用于文本处理的 Regex 与 readline

Question

我有一个文本要处理（路由器输出）并从中生成有用的数据结构（字典中的键作为 iface 名称，值作为数据包计数）。我有两种方法来完成相同的任务。我想知道我应该使用哪一种来提高效率，对于更大的数据样本，哪一种看起来更容易失败。

Readline1 从 readline 中获取一个列表并处理输出并写入字典，其中键作为接口名称，值作为接下来的三项。

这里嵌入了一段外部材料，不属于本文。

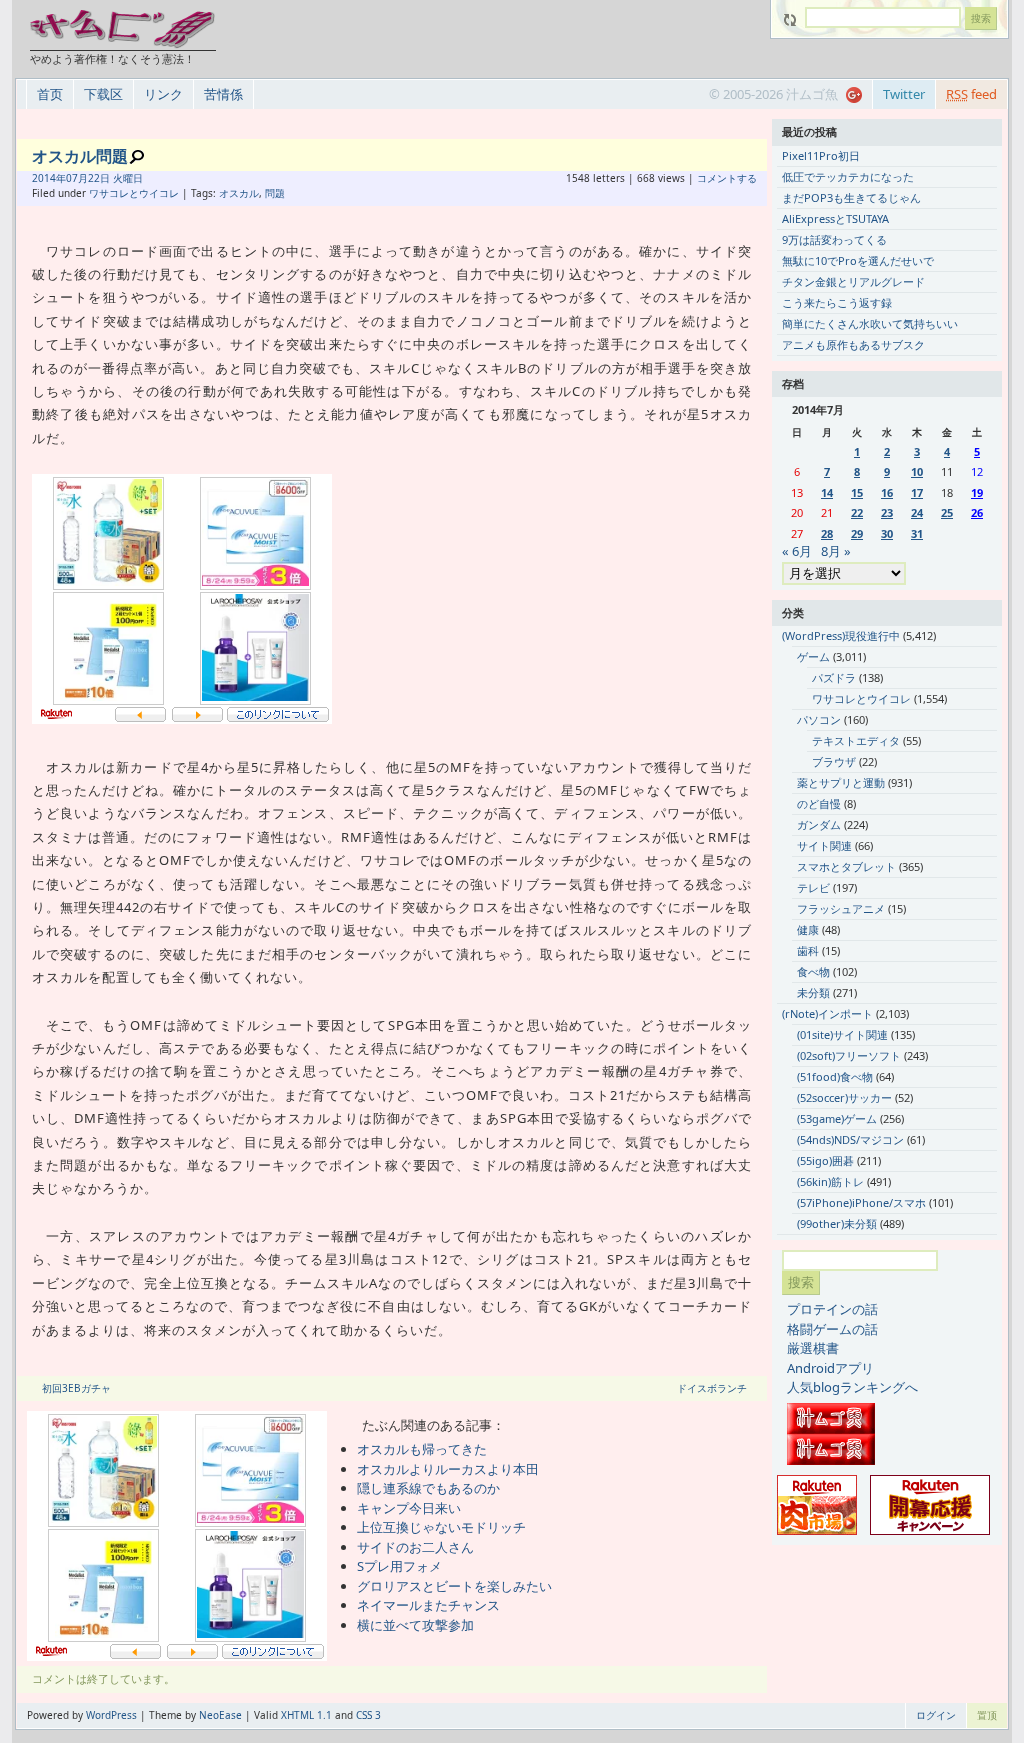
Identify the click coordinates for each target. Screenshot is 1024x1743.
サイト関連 (824, 845)
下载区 (103, 94)
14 (827, 492)
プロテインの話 (832, 1309)
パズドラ (834, 677)
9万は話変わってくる (834, 239)
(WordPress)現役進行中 (841, 635)
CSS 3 (368, 1715)
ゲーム (813, 656)
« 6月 (797, 551)
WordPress (111, 1715)
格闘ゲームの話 (832, 1329)
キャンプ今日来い (409, 1508)
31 (917, 533)
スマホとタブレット (846, 866)
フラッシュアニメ (841, 908)
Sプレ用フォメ (399, 1566)
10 (917, 471)
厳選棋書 (813, 1348)
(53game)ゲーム (837, 1118)
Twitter (904, 94)
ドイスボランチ (712, 1388)
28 (827, 533)
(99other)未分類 (837, 1223)
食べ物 (813, 971)
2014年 (49, 178)
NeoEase (220, 1715)
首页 (50, 94)
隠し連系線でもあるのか (428, 1488)
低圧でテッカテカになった (848, 176)
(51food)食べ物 (835, 1076)
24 (917, 512)
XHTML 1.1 (306, 1715)
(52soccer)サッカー (844, 1097)
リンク (163, 94)
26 (977, 512)
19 (977, 492)
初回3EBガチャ (76, 1388)
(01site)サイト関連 (842, 1034)
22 (857, 512)
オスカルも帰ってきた (422, 1449)
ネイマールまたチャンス (428, 1605)
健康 (808, 929)
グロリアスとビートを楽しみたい (454, 1586)
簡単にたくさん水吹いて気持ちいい (870, 323)
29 (857, 533)
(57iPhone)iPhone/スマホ (861, 1202)
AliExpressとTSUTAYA (835, 218)
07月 (77, 178)
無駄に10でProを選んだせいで (858, 260)
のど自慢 (819, 803)
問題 (275, 193)
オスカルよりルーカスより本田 (448, 1469)
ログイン (936, 1715)
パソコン (819, 719)
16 (887, 492)
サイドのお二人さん (415, 1547)
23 (887, 512)
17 (917, 492)
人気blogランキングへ (852, 1387)
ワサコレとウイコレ (134, 193)
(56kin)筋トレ (830, 1181)
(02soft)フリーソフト (849, 1055)
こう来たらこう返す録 (837, 302)
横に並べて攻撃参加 (415, 1625)
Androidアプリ (830, 1368)
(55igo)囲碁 (825, 1160)
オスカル (239, 193)
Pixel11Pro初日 (821, 155)
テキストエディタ (856, 740)
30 (887, 533)
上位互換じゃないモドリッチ (441, 1527)
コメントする (727, 178)
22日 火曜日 (115, 178)
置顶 (987, 1715)
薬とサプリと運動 (841, 782)
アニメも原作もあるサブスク (853, 344)
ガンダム (819, 824)
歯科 (808, 950)
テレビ (813, 887)
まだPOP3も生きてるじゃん (851, 197)
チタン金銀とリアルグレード (853, 281)
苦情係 (223, 94)
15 (857, 492)
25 (947, 512)
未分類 (813, 992)
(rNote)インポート (827, 1013)
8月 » (836, 551)
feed (971, 94)
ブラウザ (834, 761)
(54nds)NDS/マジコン (850, 1139)
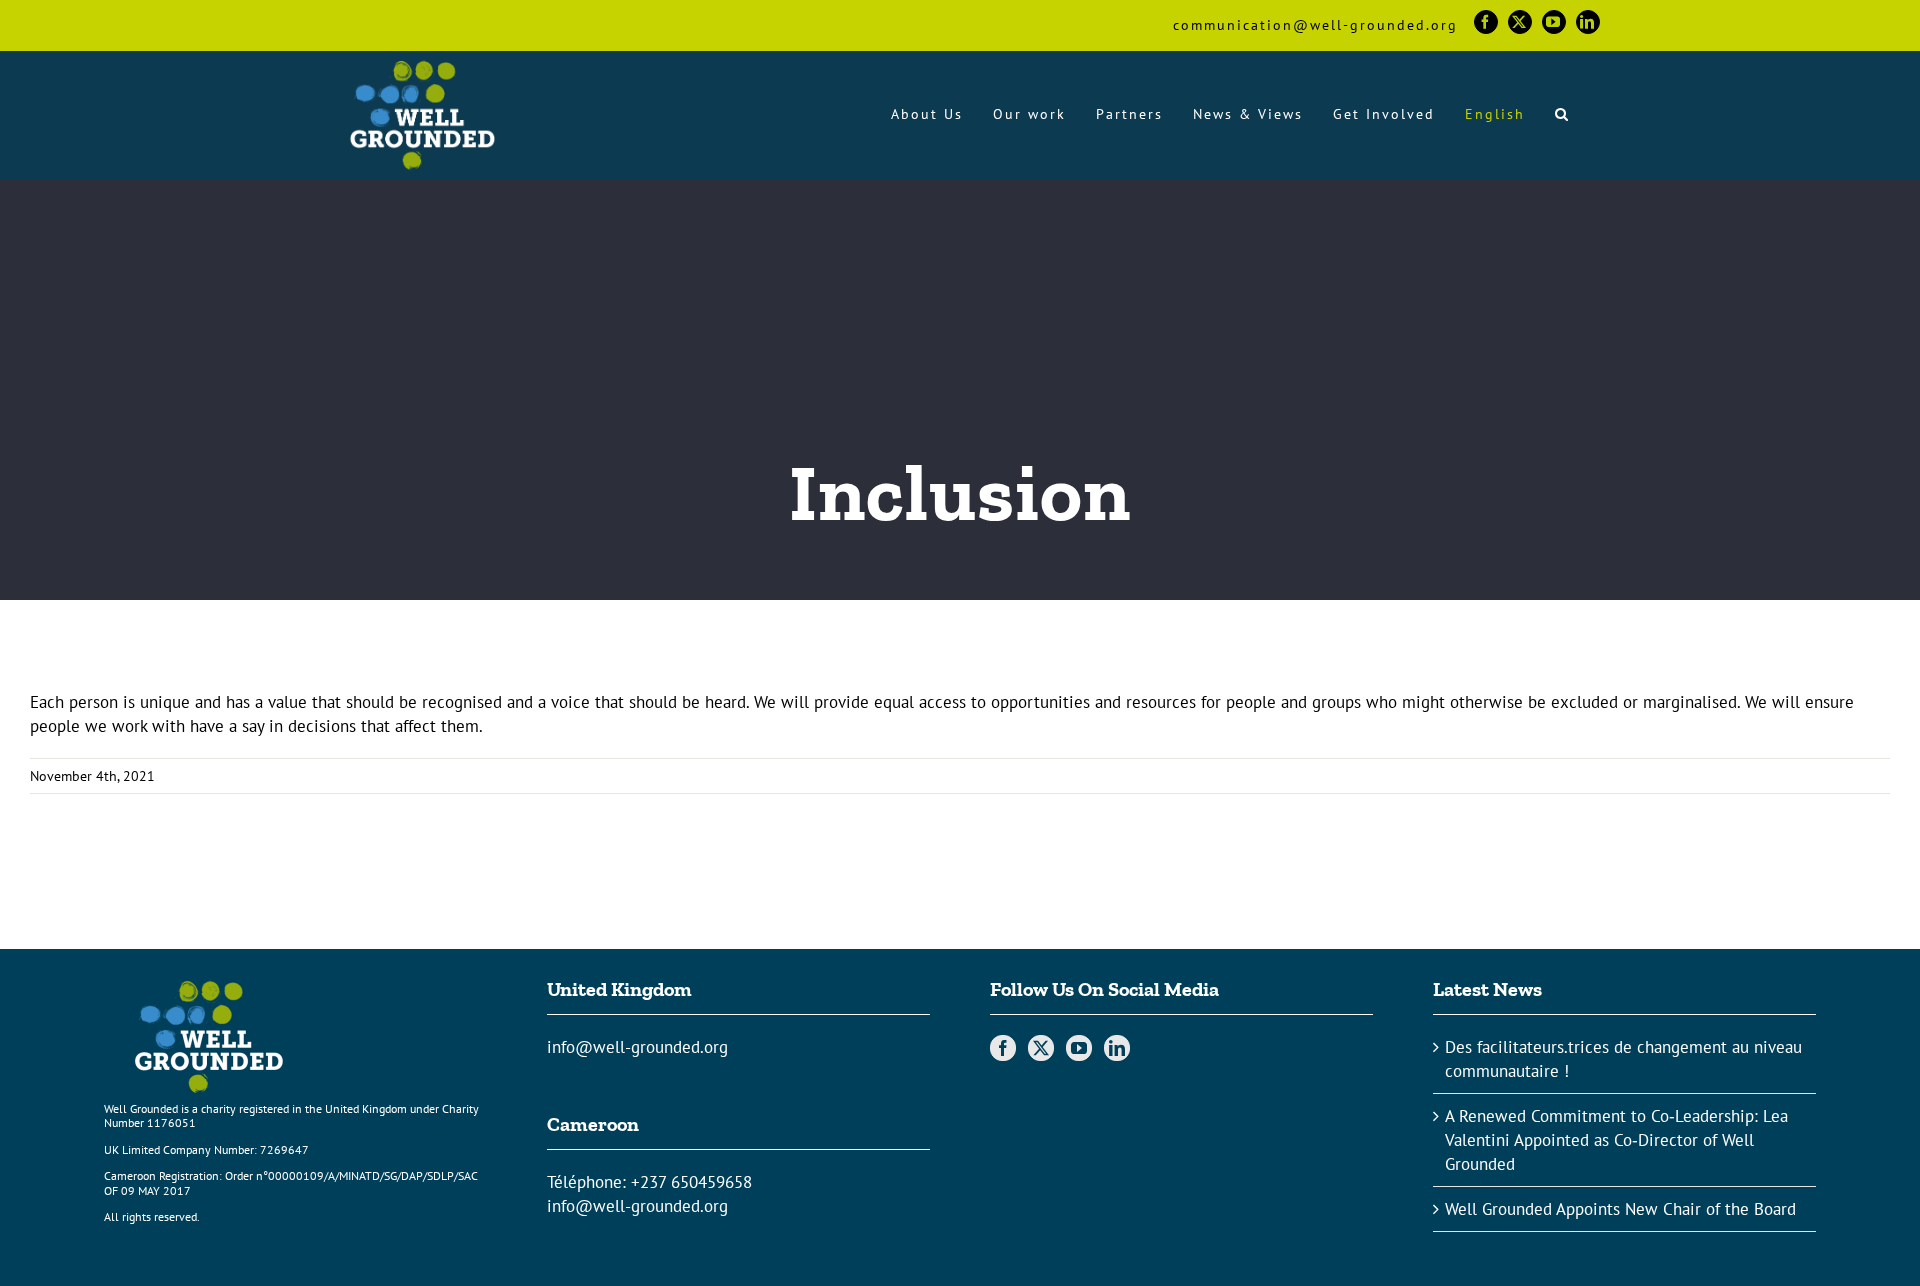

Readline2 使用 re 模块并匹配组，并从组写入字典键和值。

这些函数的输入self.output将是这样的：

message = 
"""
Interface 1/1\n\t
    input : 1234\n\t
    output : 3456\n\t
    dropped : 12\n
\n
Interface 1/2\n\t
    input : 7123\n\t
    output : 2345\n\t
    dropped : 31\n\t
"""

def ReadLine1(self):
    lines = self.output.splitlines()
    for index, line in enumerate(lines):
        if "Interface" in line:
            valuelist = []
            for i in [1,2,3]:
                valuelist.append((lines[index+i].split(':'))[1].strip())
            self.IFlist[line.split()[1]] = valuelist
    return self.IFlist

def Readline2(self):
    #print repr(self.output)
    n = re.compile(r"\n*Interface (./.)\n\s*input : ([0-9]+)\n\s*output : ([0-9]+)\n\s*dropped : ([0-9]+)",re.MULTILINE|re.DOTALL)
    blocks = self.output.split('\n\n')
    for block in blocks:
        m_object = re.match(n, block)
        self.IFlist[m_object.group(1)] = [m_object.group(i) for i in (2,3,4)]

Answer 1

您的两种方法都使用格式的特定方面来实现您尝试进行的解析，如果该格式被更改/破坏，其中一种方法也可能会破坏...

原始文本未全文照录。